Basic vector implementation

Let's have a look at what a basic vector implementation might look like.

We'll make some simplifications.

In particular we'll avoid adding any iterator classes and just use index values or raw pointers to elements for iteration. But we'll also ignore things like exceptions. (As with a lot of other game development code PathEngine doesn't throw or handle exceptions.) And we'll stick to C++03 for backwards compatibility.
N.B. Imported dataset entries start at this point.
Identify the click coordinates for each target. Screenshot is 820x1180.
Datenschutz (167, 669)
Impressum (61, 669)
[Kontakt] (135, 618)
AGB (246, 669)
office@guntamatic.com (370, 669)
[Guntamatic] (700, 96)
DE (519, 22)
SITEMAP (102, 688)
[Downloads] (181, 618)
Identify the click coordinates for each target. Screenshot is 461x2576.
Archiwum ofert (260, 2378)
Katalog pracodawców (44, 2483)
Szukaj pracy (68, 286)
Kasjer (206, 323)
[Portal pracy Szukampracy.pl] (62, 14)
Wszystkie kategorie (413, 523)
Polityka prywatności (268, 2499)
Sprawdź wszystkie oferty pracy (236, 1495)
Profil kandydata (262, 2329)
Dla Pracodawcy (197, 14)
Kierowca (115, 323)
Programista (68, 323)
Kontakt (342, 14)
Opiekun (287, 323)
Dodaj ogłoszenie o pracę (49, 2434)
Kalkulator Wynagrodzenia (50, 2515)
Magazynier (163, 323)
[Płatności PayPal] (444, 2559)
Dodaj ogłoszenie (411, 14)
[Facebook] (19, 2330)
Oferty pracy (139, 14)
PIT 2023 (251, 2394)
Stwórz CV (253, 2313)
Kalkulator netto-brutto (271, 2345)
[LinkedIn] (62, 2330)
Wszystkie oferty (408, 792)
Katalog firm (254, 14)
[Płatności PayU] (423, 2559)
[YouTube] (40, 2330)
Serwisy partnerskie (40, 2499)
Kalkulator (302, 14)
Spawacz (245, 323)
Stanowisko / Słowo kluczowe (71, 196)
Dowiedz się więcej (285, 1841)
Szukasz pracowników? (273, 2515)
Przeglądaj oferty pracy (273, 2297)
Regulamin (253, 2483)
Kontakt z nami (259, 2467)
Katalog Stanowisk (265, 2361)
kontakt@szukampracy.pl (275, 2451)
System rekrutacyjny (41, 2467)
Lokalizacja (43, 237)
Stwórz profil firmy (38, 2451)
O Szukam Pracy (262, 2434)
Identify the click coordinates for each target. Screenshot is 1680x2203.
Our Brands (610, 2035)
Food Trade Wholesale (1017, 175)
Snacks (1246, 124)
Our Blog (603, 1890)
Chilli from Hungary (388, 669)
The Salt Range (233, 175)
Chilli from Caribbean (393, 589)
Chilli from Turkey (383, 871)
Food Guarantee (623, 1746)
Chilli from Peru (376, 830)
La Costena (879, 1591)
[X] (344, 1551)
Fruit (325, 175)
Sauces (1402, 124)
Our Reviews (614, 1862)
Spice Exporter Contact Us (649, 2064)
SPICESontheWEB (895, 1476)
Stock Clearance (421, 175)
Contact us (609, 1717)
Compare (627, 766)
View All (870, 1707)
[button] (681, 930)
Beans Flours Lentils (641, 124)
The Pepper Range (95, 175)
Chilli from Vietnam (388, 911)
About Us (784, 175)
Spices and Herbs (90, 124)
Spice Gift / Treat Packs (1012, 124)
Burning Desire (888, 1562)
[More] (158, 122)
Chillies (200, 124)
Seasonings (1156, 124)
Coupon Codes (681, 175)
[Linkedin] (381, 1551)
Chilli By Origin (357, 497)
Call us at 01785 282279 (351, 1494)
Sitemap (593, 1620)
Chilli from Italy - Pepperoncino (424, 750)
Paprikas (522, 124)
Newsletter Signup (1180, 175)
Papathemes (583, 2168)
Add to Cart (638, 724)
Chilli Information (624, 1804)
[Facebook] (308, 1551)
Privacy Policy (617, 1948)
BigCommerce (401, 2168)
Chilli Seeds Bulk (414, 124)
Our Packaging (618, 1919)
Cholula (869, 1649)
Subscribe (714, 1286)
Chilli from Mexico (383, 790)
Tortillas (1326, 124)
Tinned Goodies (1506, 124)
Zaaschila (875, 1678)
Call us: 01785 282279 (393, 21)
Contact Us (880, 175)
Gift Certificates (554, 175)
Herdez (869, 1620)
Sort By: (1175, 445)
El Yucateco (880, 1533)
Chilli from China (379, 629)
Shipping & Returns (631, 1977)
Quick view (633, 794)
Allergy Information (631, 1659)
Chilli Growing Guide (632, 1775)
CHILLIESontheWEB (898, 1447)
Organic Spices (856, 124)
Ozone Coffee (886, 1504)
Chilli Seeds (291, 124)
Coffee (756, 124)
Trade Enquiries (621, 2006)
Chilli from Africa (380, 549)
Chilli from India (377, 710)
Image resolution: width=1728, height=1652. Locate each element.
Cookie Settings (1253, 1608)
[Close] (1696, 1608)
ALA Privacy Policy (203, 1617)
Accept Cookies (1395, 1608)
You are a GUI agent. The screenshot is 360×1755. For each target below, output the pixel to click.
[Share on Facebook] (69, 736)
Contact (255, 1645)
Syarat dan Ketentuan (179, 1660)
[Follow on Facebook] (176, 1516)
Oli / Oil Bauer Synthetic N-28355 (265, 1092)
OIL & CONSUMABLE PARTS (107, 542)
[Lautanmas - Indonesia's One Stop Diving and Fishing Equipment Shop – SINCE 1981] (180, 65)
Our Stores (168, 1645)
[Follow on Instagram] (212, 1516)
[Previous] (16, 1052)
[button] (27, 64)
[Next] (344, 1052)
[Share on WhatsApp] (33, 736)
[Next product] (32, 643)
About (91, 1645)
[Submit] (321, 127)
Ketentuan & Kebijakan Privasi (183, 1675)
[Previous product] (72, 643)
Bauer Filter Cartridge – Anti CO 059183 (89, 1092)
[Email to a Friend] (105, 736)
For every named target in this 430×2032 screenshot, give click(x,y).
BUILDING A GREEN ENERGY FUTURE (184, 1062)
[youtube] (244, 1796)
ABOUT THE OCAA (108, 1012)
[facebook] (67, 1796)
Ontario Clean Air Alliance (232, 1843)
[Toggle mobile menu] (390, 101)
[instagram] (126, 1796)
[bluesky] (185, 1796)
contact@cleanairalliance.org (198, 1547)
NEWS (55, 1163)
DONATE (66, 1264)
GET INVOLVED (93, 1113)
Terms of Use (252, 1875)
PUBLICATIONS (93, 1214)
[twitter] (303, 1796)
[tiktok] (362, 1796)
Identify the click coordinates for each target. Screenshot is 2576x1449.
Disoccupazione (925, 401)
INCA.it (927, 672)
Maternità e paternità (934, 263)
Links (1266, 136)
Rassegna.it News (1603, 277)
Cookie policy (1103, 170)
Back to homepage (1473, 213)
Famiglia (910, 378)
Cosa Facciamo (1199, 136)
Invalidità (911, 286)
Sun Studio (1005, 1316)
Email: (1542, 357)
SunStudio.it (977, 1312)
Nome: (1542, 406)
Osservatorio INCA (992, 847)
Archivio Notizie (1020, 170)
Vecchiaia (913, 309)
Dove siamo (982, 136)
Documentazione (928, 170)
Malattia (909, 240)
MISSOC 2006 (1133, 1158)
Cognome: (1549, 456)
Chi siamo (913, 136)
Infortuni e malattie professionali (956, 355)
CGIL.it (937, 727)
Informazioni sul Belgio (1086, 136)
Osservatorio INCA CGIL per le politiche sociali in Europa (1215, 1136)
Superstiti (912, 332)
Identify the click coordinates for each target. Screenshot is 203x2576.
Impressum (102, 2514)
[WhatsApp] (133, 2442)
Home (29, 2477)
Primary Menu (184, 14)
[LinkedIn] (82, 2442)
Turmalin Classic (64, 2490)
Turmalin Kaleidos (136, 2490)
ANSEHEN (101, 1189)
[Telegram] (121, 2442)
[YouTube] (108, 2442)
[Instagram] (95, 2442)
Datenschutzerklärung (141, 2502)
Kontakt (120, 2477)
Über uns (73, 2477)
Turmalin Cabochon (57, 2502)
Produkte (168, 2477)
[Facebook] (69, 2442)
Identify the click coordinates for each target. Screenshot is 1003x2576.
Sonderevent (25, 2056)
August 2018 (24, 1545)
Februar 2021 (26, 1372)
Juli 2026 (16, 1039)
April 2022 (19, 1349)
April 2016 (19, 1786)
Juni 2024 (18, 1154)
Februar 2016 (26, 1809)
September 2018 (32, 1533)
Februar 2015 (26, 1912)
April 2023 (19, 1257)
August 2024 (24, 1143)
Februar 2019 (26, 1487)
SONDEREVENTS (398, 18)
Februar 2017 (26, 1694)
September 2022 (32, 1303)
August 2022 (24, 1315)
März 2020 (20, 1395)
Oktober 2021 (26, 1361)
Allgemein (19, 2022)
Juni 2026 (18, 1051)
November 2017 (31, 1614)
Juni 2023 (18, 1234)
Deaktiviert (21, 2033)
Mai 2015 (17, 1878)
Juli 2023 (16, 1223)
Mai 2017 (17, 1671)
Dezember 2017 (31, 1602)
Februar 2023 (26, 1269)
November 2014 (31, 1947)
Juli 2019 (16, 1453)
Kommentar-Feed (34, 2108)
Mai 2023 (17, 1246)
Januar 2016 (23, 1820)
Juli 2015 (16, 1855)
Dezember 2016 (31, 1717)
Let's start with the following:

#include <string.h>
#include <stdlib.h>
#include <new>

template <class T>
class cVector
{
public:
    typedef typename std::size_t size_type;
private:
    size_type _size;
    size_type _capacity;
    T* _data;

    static T*
    allocate(size_type size)
    {
        return static_cast<T*>(malloc(sizeof(T) * size));
    }
    static void
    copyRange(T* begin, T* end, T* dest)
    {
        while(begin != end)
        {
            new((void*)dest) T(*begin);
            ++begin;
            ++dest;
        }
    }
    static void
    deleteRange(T* begin, T* end)
    {
        while(begin != end)
        {
            begin->~T();
            ++begin;
        }
    }

public:
    typedef T* iterator;
    typedef T value_type;

    cVector()
    {
        _size = 0;
        _capacity = 0;
        _data = 0;
    }
    ~cVector()
    {
        deleteRange(_data, _data + _size);
        free(_data);
    }

    // needs some other constructors
    // size(), empty() and a bunch of other methods!

    void
    push_back(const T& value)
    {
        if(_size != _capacity)
        {
            new((void*)(_data + _size)) T(value);
            ++_size;
            return;
        }
        size_type newCapacity = _capacity ? _capacity * 2 : 1;
        T* newData = allocate(newCapacity);
        copyRange(_data, _data + _size, newData);
        new((void*)(newData + _size)) T(value);
        deleteRange(_data, _data + _size);
        free(_data);
        _data = newData;
        _capacity = newCapacity;
        ++_size;
    }
    T&
    operator[](size_type index)
    {
        return _data[index];
    }
    const T&
    operator[](size_type index) const
    {
        return _data[index];
    }
    T*
    begin() const
    {
        return _data;
    }
    T*
    end() const
    {
        return _data + _size;
    }
};

This misses out a lot of the vector interface, obviously, but still manages to give us what are arguably the key benefits of STL style vectors, amortized constant time push back and automatic buffer memory management, in quite a small amount of code.

Note that we can continue using a load of other stuff from the standard library (such as sort algorithms), because of the way STL design decouples algorithms from actual container implementations through the iterators concept. Raw pointers into our vector buffer meet same the requirements for random access iterators as the iterators returned by std::vector.

The code is pretty straightforward, but with one slightly tricky aspect being placement new. This is kind of fundamental to vector containers, and so it's important to understand a bit about what's going on here.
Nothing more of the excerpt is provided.